Are you a parent with math anxiety?

Math is a very important skill. Regardless of whether you became an engineer, basic math skills are essential to modern daily life. At the very least, we all have budgets to manage and we all have to calculate the amount of time it will take us to get to and from the places we do and don't want to go. Despite the ubiquity of numbers and math in daily life, there is always a spike in anxiety when the bill needs to be divided up after a large dinner with friends because lots of people get anxious when they have to do math. Some psychologists are interested in where that anxiety comes from, and how to prevent it. 

In particular, Dr. Erin Maloney at the University of Chicago recently conducted a large study to discern whether parents' math anxiety contributes to developing math anxiety in kids. This is important for us to consider because math performance early in grade school is a robust predictor of long-term education outcomes. 

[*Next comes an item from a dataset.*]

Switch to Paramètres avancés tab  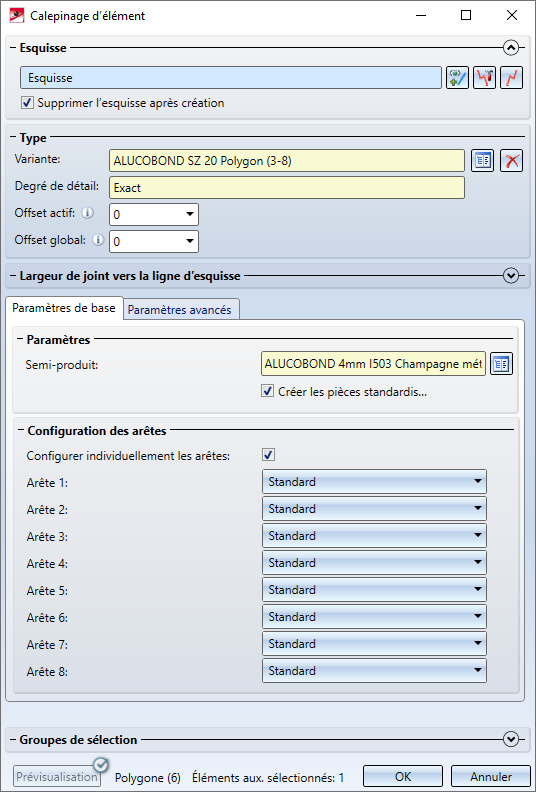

To do this, she and her colleagues recruited 438 1st and 2nd graders and their parents from 90 classrooms and 29 public and private schools in the Midwest. During the first 12 weeks and the final 8 weeks of the school year, the kids completed standardized math and reading tests, and questionnaires about math anxiety. Questions about math anxiety included items such as how nervous they would feel doing mental math problems or solving a math problem on the board in front of their teacher and peers. During the middle of the school year, the children's parents also completed questions about math anxiety, including items about how nervous they feel when "reading a cash register receipt after you buy something." Parents were also asked to report how often they help their child with math homework on a 7-point scale (1 = never  to 7 = more than once a day). 

They found that parents with high math anxiety who also reported helping their kids with math homework most often had kids with lower math achievement scores at the end of the year. This effect was independent of kids' math scores at the beginning of the year, gender, grade, school- and teacher-related factors. The same association was not found between parent math anxiety and reading scores, suggesting that the effect is specific to math skills. What was also interesting, was that this association between high parent math anxiety, more homework help and math achievement scores predicted increases in the child's math anxiety between the beginning and end of the school year. 

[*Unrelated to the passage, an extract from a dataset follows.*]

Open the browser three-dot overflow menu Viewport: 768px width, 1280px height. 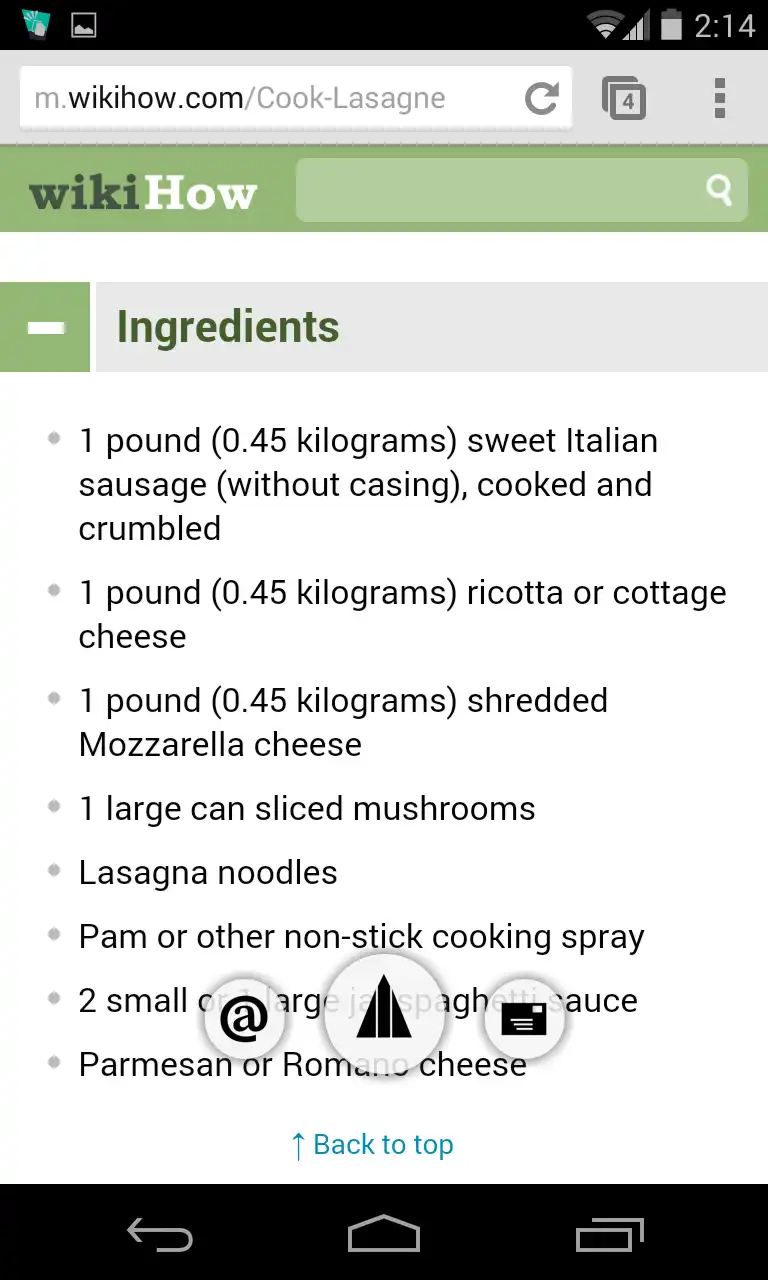(719, 98)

So, what does this mean? It potentially means that children develop math anxiety partially through exposure to their parents' math anxiety while helping them with homework. A dangerous conclusion that could be drawn from this is that parents with math anxiety should not help their children with math homework. While it used to be common for school to explicitly prohibit parents from providing extra instruction on coursework at home (click here to learn some more about history of education in the U.S), this custom has lang since changed. Instead, this may be just one more way untreated problems with anxiety can have unnecessarily long-term consequences. There are very effective ways of treating anxiety, such as CBT. More importantly, avoiding anxiety is the worst possible way to deal with anxiety. It is also prudent to consider the potential third variables that contribute to these findings. Perhaps genetic vulnerability to anxiety is playing a role in both the math anxiety of the parent and the child. Perhaps intelligence, also genetically heritable, is playing a role. Perhaps parents who have time to help their children with their homework also spend more time with their kids in general, and factors that contribute to a parent being more available to the child in general are driving these effects, for example income, occupation, personality. 

Needless to say, this study gives us some guidance about which children may be at risk for early problems with math, and therefore a place to start preventing those problems. 

Maloney, E. A., Ramirez, G., Gunderson, E. A., Levine, S. C., & Beilock, S. L. (2015). Intergenerational effects of parents’ math anxiety on children’s math achievement and anxiety. Psychological Science, 0956797615592630.